WHAT IS REQUIRED:
Say how many lines below hold the word "agent"; give the number by itself.
[PROVIDED INFORMATION — start]
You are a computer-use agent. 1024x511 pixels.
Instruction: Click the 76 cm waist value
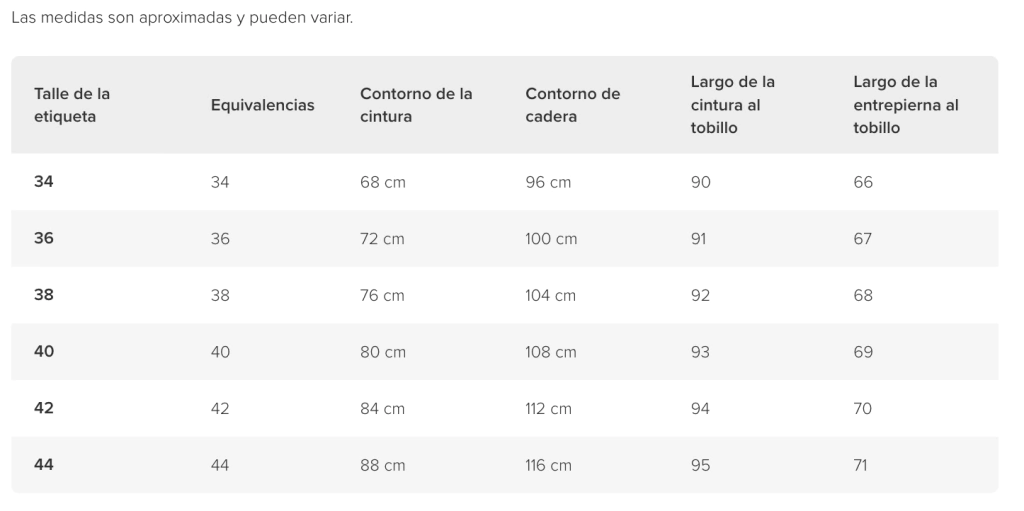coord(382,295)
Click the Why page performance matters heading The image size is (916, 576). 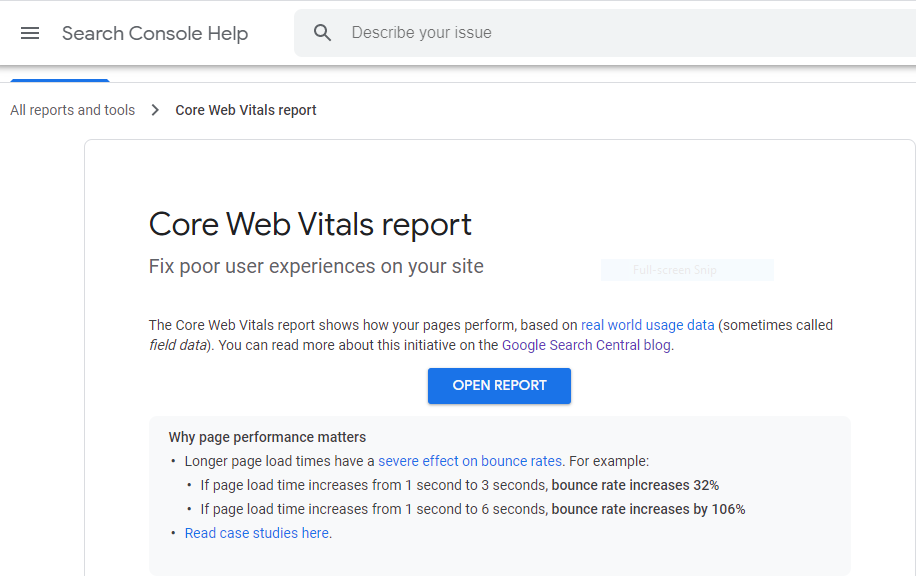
[PROVIDED INFORMATION — finish]
[PROVIDED INFORMATION — start]
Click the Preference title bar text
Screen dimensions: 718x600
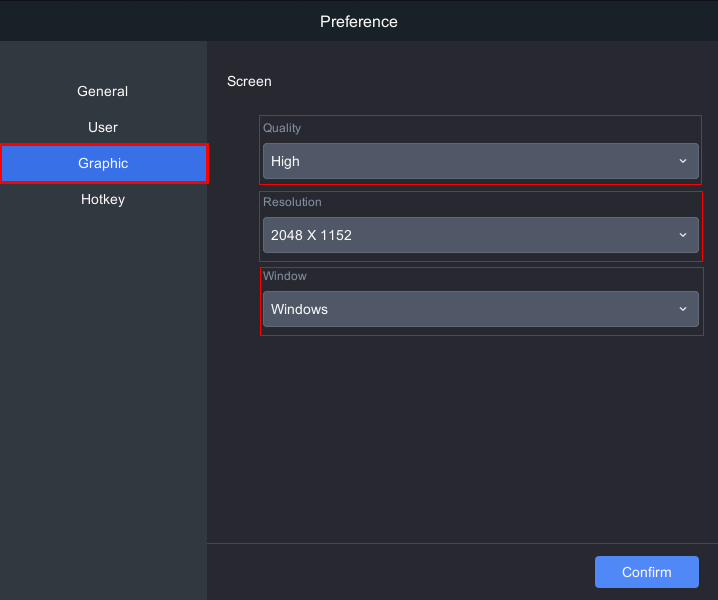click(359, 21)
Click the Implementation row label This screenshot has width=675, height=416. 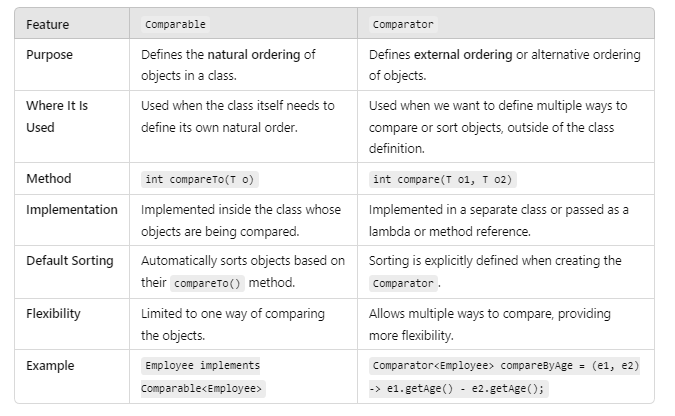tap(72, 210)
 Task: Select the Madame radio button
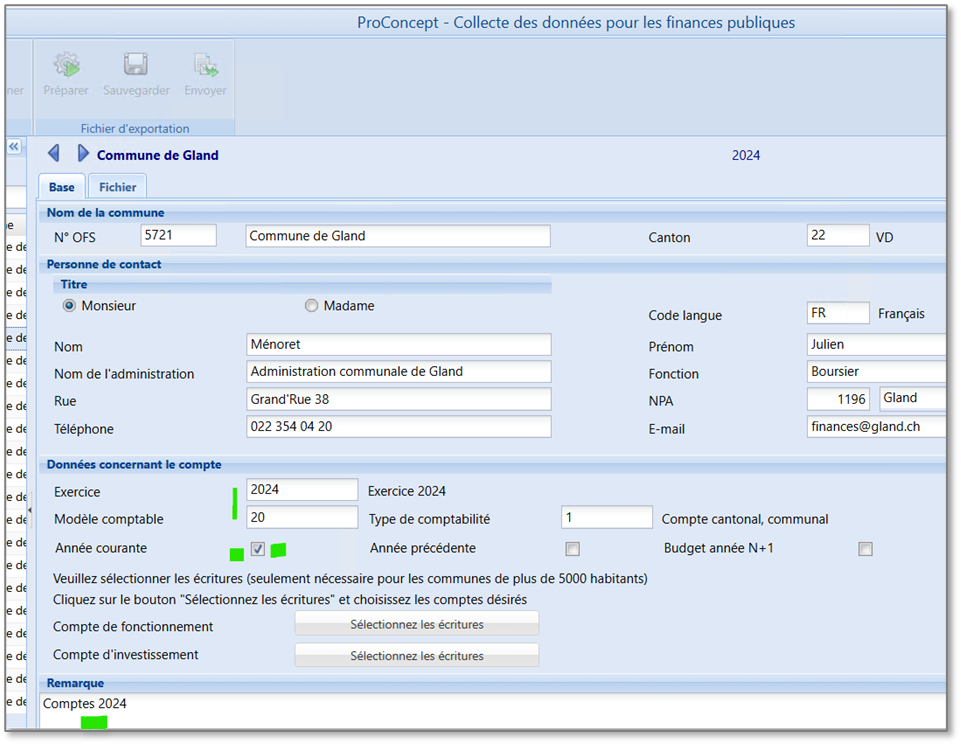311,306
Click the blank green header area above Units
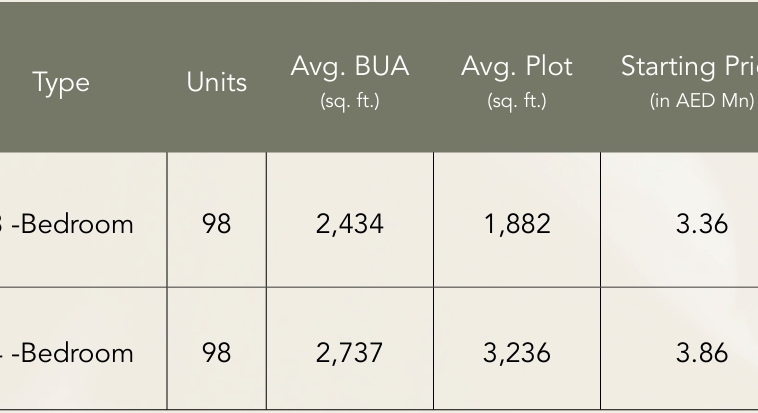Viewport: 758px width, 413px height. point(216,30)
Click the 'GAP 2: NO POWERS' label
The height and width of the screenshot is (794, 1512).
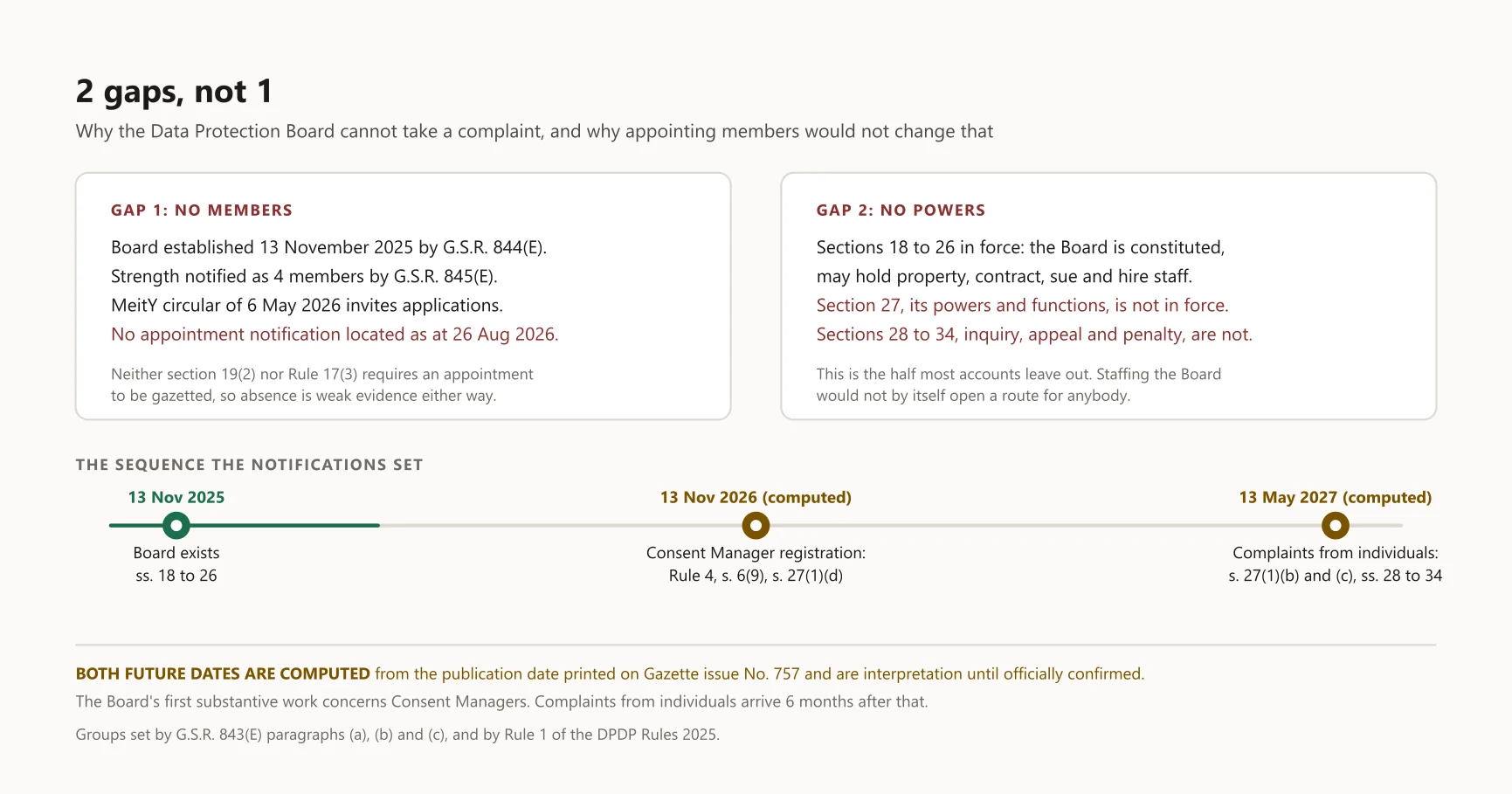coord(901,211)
[PROVIDED INFORMATION — finish]
[PROVIDED INFORMATION — start]
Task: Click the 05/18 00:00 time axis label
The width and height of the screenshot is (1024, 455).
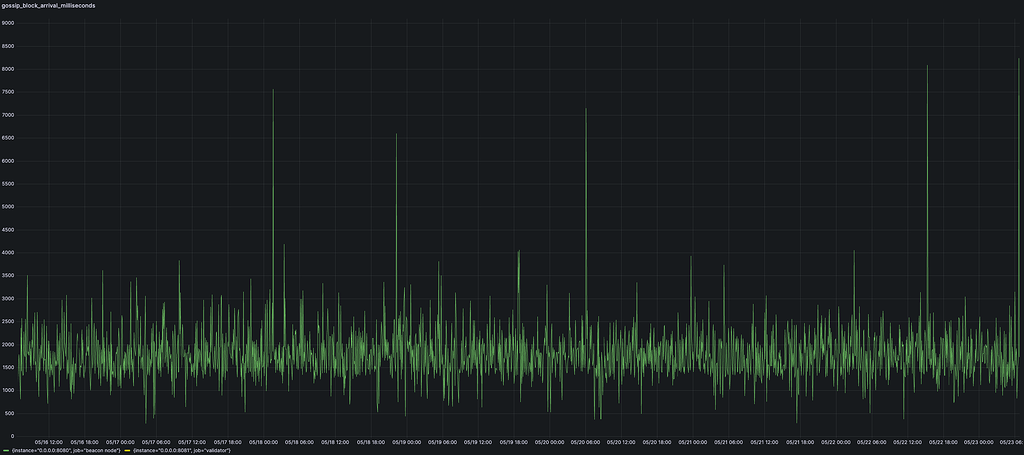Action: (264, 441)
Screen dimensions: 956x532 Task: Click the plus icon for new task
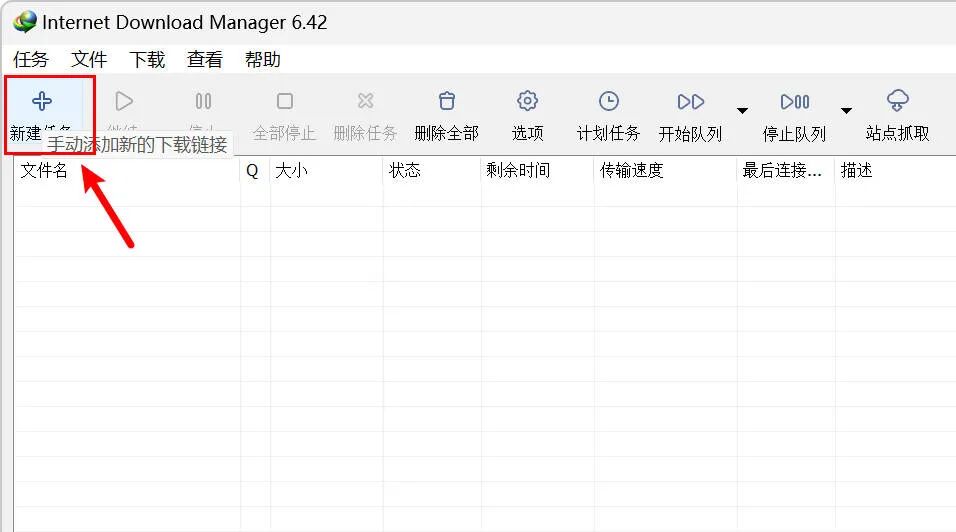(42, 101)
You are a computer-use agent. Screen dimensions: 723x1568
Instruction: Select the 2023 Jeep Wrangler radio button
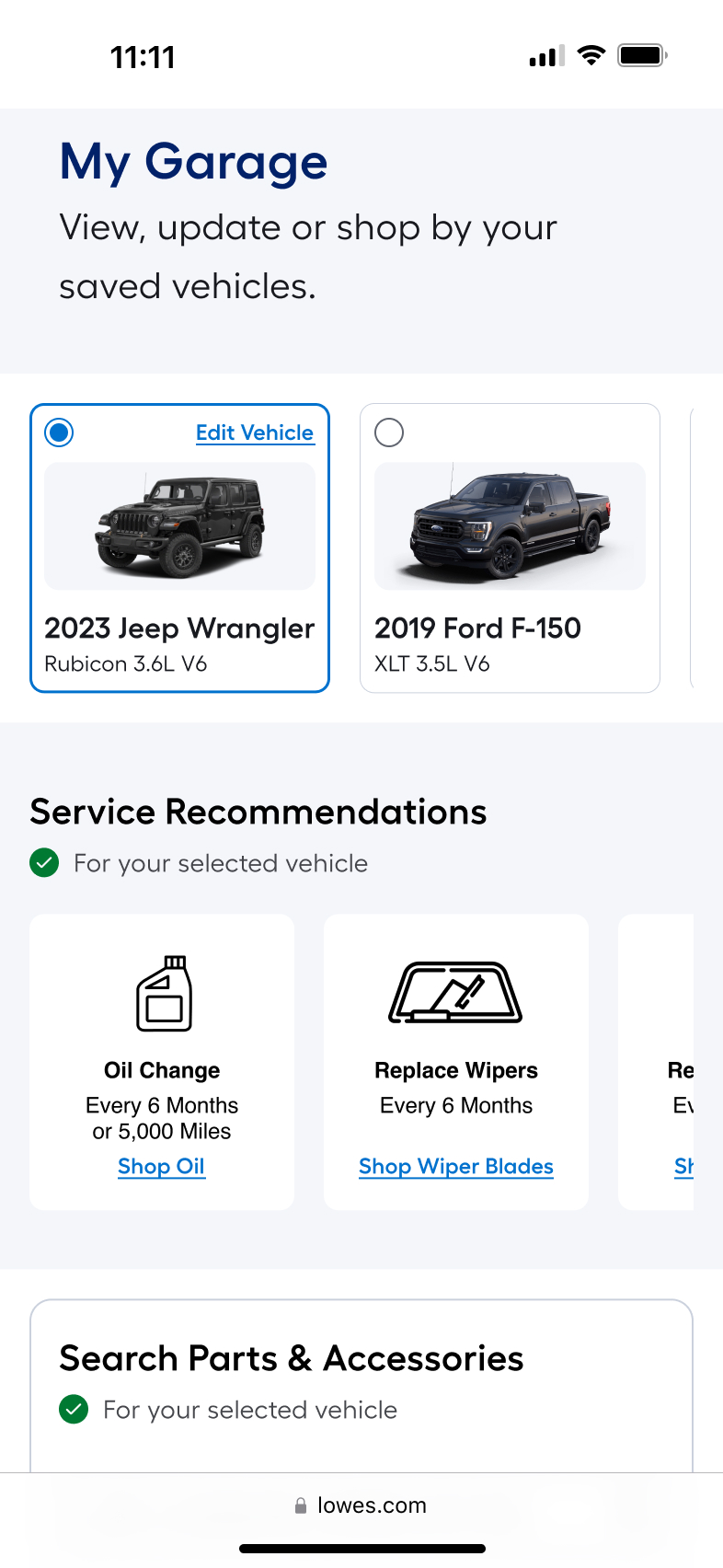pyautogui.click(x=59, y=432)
[PROVIDED INFORMATION — finish]
EXERCISE ANSWER:
2